Background: Total HIV-DNA load in peripheral blood cell (PBMCs) reflects the global viral reservoir that seems not to be affected by antiretroviral treatment. However, some studies reported a different permeability of different drugs in cellular compartments.
Objective: To investigate the relation between the amount of total HIV-1 DNA and different treatment strategies.
Methods: Total HIV-1 DNA was quantified by real time PCR in PBMCs collected from 161 patients with long-term undetectable HIV-RNA receiving different therapy schedules (3-drug regimens or 2-drug regimen containing Raltegravir as integrase inhibitor).
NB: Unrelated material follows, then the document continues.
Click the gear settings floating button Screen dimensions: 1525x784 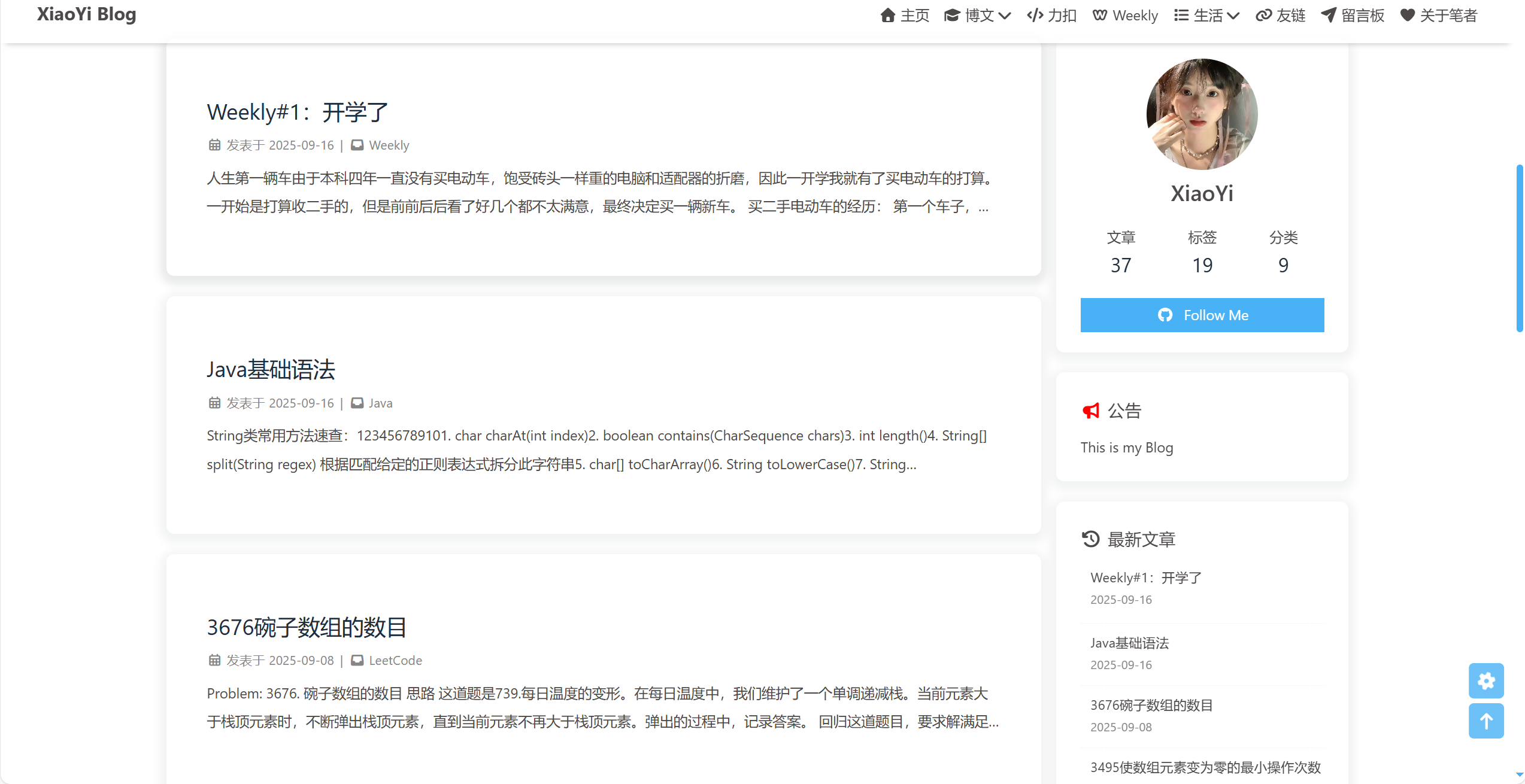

Results: Overall, HIV patients who started therapy with a median pre-ART CD4+ cell count >400 cells/mm3 and HIV viral load of 3 log10 copies/ml, achieved a lower amount of HIV total DNA. No significant correlation was found in DNA size when patients were stratified on the basis of different therapeutic protocols. However, HIV DNA load analysis, when only performed in HIV patients with a median pre-ART CD4+ cell count >200 cells/mm3 and HIV viral load < 3 log10 copies/ml, showed a significative DNA decrease in Raltegravir treated group with respect to the NNRTIs-treated group.
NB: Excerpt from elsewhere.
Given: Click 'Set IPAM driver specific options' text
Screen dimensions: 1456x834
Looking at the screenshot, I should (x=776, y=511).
Conclusion: The data emphasize that HIV-DNA level represents a predictive factor in long-term suppressive therapy patients. In addition, the diminished reservoir, only observed in patients treated with the NRTI-sparing regimen RAL plus PI/r before immunological and virological derangement, suggests that latest generation drugs, such as integrase inhibitors, might represent an optimal chance in the management of HIV infection.